Verizon Plays Big Brother by Watching You Watch TV
Verizon has filed a patent application for technology that would allow them to watch their customers watch TV, to track their responses to advertisements and adjust them accordingly.
In the digital age, everything is interactive, but how much is too much? Television advertisers are at a disadvantage to advertisers online because there’s no click through rate, no way to measure whether or not an ad actually has impact. I understand that Verizon would want to find a way to close that gap, but cameras that spy on people in their living rooms and measure their responses to what they see? Really?
The proposed system includes microphones and infrared cameras that record how many people are watching television, and the types of conversation and activity going on.
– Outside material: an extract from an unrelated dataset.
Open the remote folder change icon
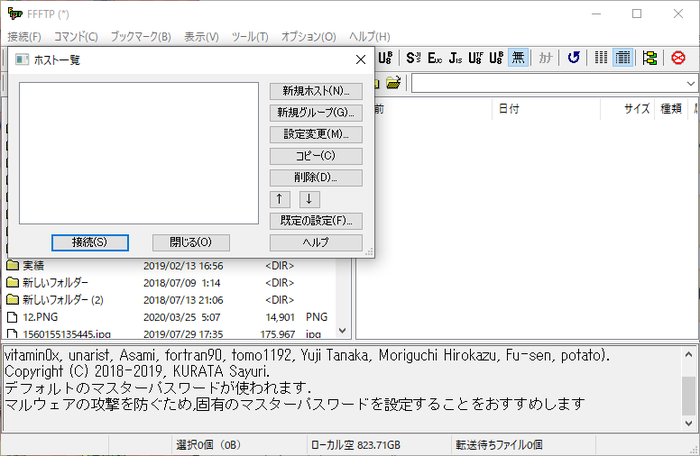700x456 pixels. pyautogui.click(x=393, y=83)

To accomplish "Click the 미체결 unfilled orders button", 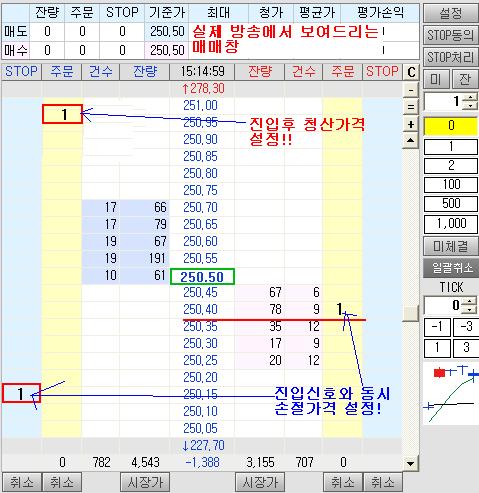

The patent application says Verizon would track whether people were "eating, exercising, laughing, reading, sleeping, talking, singing, humming, cleaning, and playing a musical instrument," and then show advertisements "in a personalized and dynamically adapting manner." So if you work out while you watch TV, you'll see ads for gyms and fitness equipment, if you and your wife fight while watching TV, you'll see ads for marriage counseling (or divorce lawyers).
It's one thing for internet advertisers to keep track of our browsing and shopping habits, but this proposed technology wants to track what we're doing outside the realm of our interaction with media; Verizon wants to know if people are exercising while they watch TV, fighting with their spouses, or making out.
All I can think of is "1984," with the screens in every home that are as much for citizens to hear announcements from the government as they are for the government to monitor the behavior of the citizens. And I don't really think it's any of Verizon's business whether I paint my nails while I watch TV, or stuff my face with potato chips, or if I run around in circles screaming in tongues and banging pots and pans together.